Neue Erkenntnisse zu latenten HIV-Infektionen

27.09.2016 - Österreich

Trotz immer effektiverer Therapien schafft es HIV im Körper zu überdauern. Welche molekularen Vorgänge dazu beitragen, wurde in einem Projekt des Wissenschaftsfonds FWF geklärt. Auch Ansätze für mögliche Therapien gegen die verborgene Reservoir-Bildung des Virus wurden dabei gefunden.

HIV-Infektionen sind dank moderner Therapien kontrollierbar geworden – heilen können diese Behandlungen aber nicht. Tatsächlich schaffen es anti-retrovirale Therapien, die Anzahl an HI-Viren im Blut Betroffener so gering zu halten, dass der Ausbruch von AIDS verhindert wird. Doch vollständig kann das Virus nicht entfernt werden. – Denn es ist ein Meister des Versteckens.

Zellversteck

Ein bekanntes Versteck des Virus sind spezielle, Makrophagen genannte Immunzellen. In diesen kann das Virus – unerreichbar für Medikamente – überdauern. Wie es dabei die Zellen auch noch so manipuliert, dass diese stress-resistenter und damit langlebiger werden, hat ein Team um Regina Grillari vom Department für Biotechnologie der Universität für Bodenkultur Wien herausgefunden. Das Hauptaugenmerk des Projekts lag dabei auf dem Enzym Telomerase, das bei der Zellteilung aktiv ist und Verkürzungen an Chromosomen verhindert. Über seine Aktivität in Zellen, die sich nicht teilen, wie Makrophagen, ist bisher wenig bekannt gewesen. Umso mehr erstaunten die Ergebnisse von Grillari, wie diese erläutert: „Wir konnten zeigen, dass das HI-Virus die Aktivität der Telomerase in Makrophagen initiiert. Das überraschte insofern, als die bekannte Funktion des Enzyms ja im Zusammenhang mit der Zellteilung steht, die in diesem Fall aber gar nicht erfolgt.“

Ohne Funktion?

Ein weiteres Ergebnis zeigte, dass die Telomerase in Makrophagen ihrer eigentlichen Funktion – Chromosomen zu verlängern – trotz Aktivierung durch das HI-Virus gar nicht nachgeht. Ein anderes Experiment lieferte dann aber klare Hinweise auf die Rolle, die die Telomerase in infizierten Zellen in diesem Falle spielt. Dazu wurden die Reaktionen von infizierten und nicht infizierten Makrophagen auf sogenannten oxidativen Stress hin untersucht, der auch durch HIV-Infektionen verstärkt wird. Dabei zeigte sich, dass infizierte Zellen diesen Stress viel besser verkraften als nicht infizierte – und, dass dies im Zusammenhang mit der Aktivierung der Telomerase steht.

## Arbeitsauftrag
Zitieren Sie bitte aus dem obigen Artikel über latente HIV-Infektionen wortgetreu die Passage von „27.09.2016 - Österreich“ bis „wurden dabei gefunden.“.

## Eingabedaten

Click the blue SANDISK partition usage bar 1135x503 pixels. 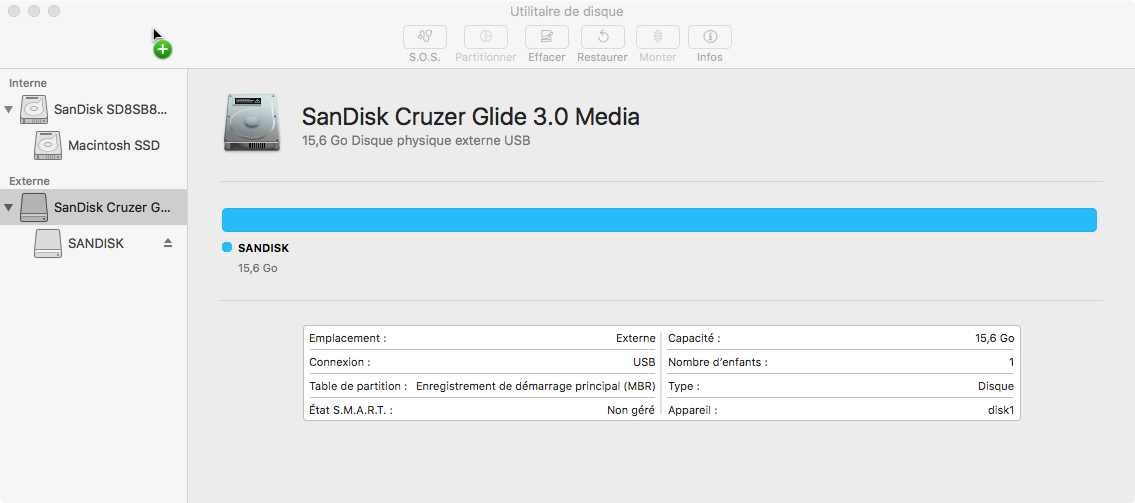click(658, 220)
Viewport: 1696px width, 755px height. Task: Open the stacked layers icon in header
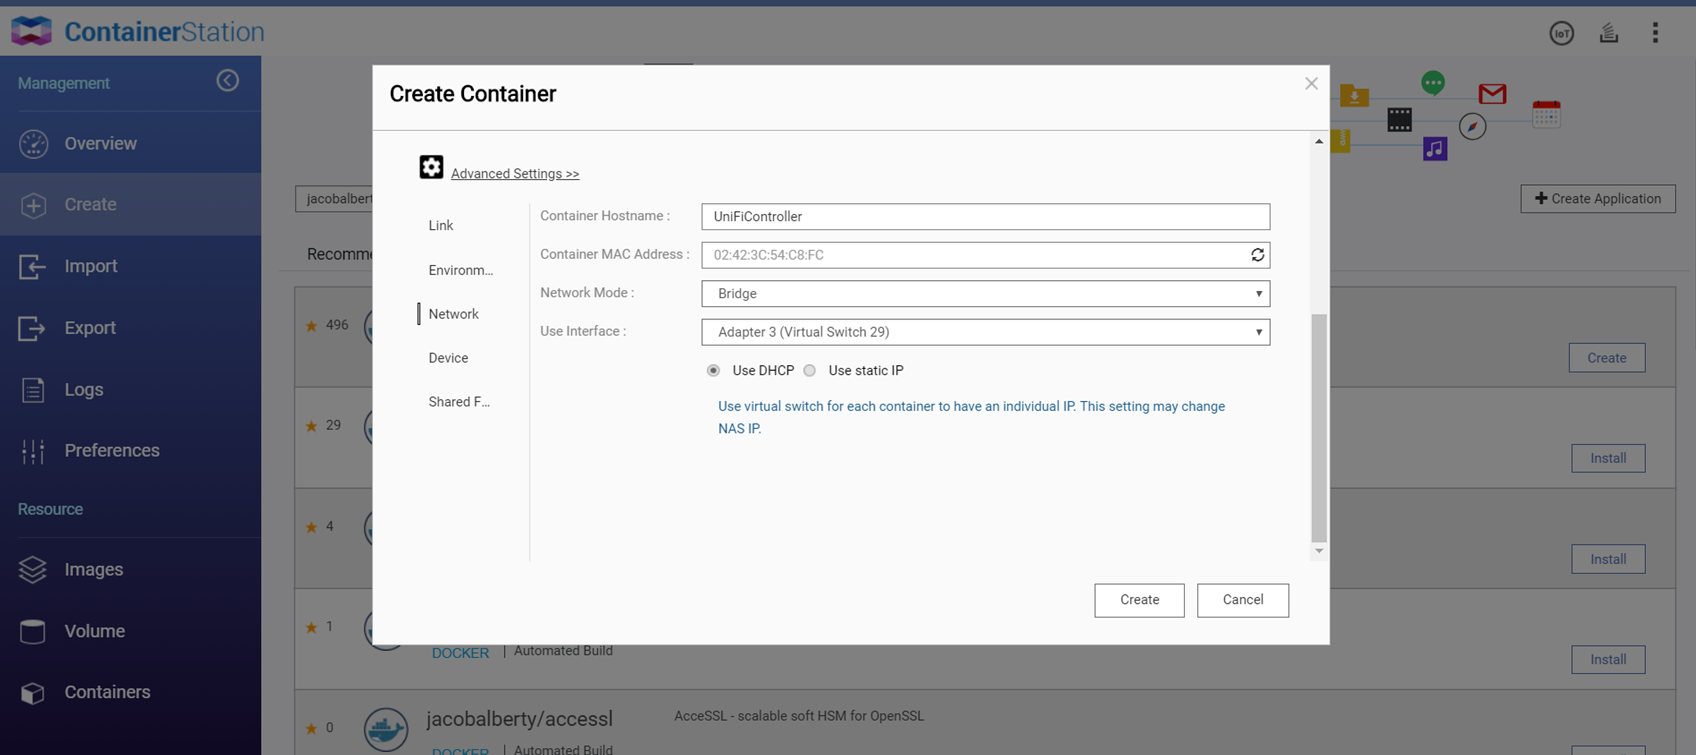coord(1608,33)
--
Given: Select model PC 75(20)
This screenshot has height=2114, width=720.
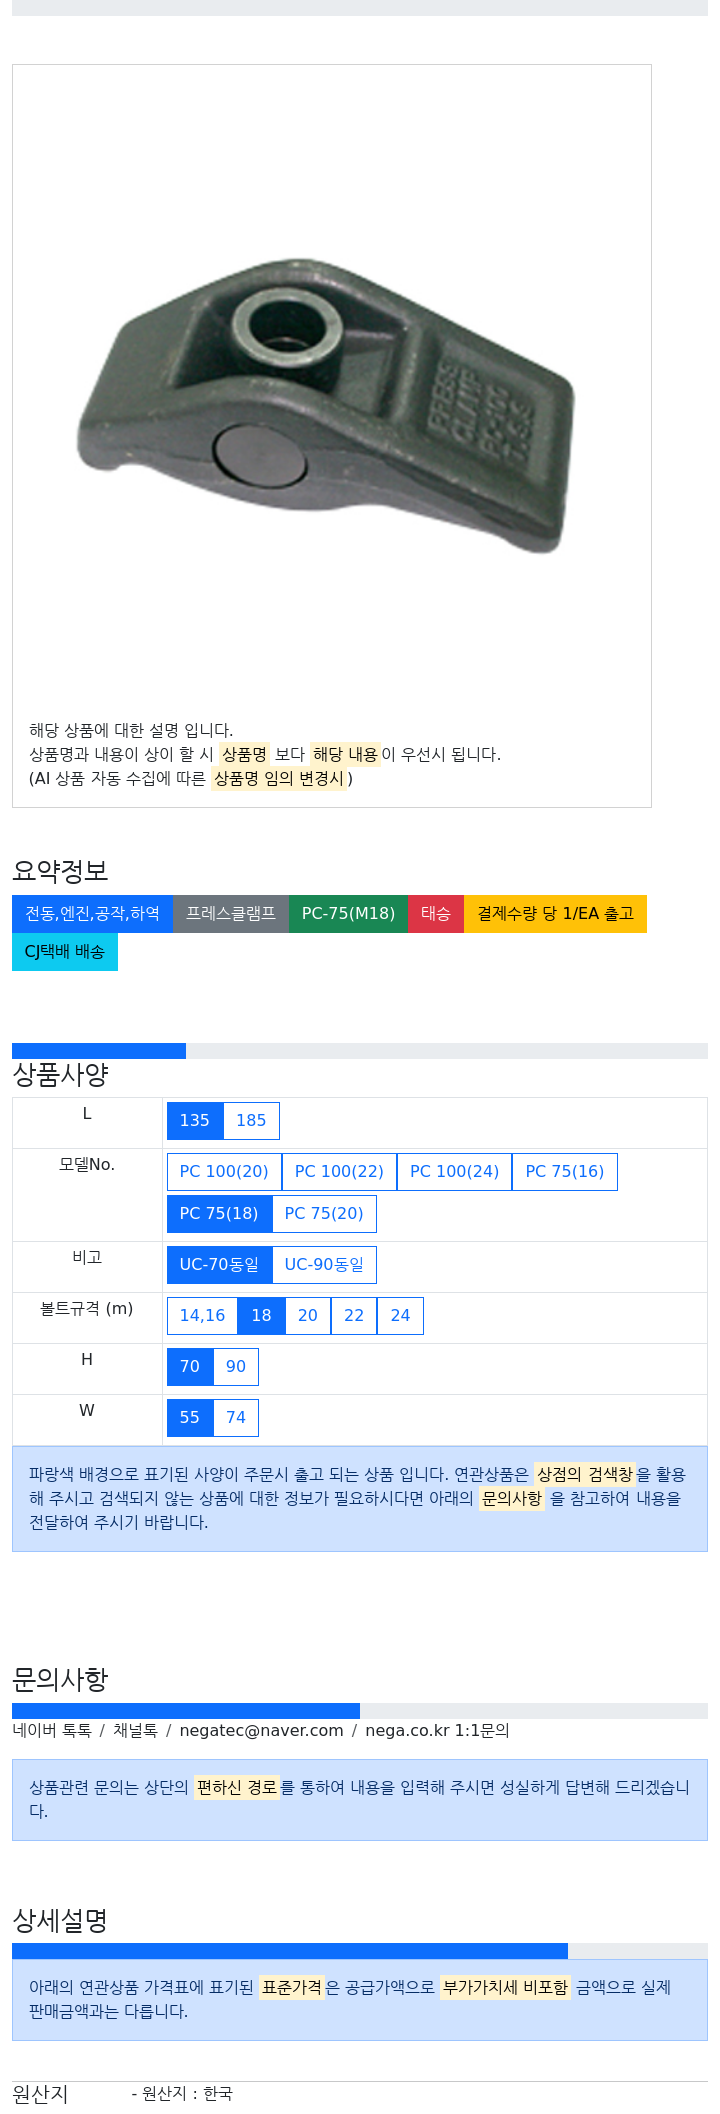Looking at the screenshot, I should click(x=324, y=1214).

## Antwort
27.09.2016 - Österreich

Trotz immer effektiverer Therapien schafft es HIV im Körper zu überdauern. Welche molekularen Vorgänge dazu beitragen, wurde in einem Projekt des Wissenschaftsfonds FWF geklärt. Auch Ansätze für mögliche Therapien gegen die verborgene Reservoir-Bildung des Virus wurden dabei gefunden.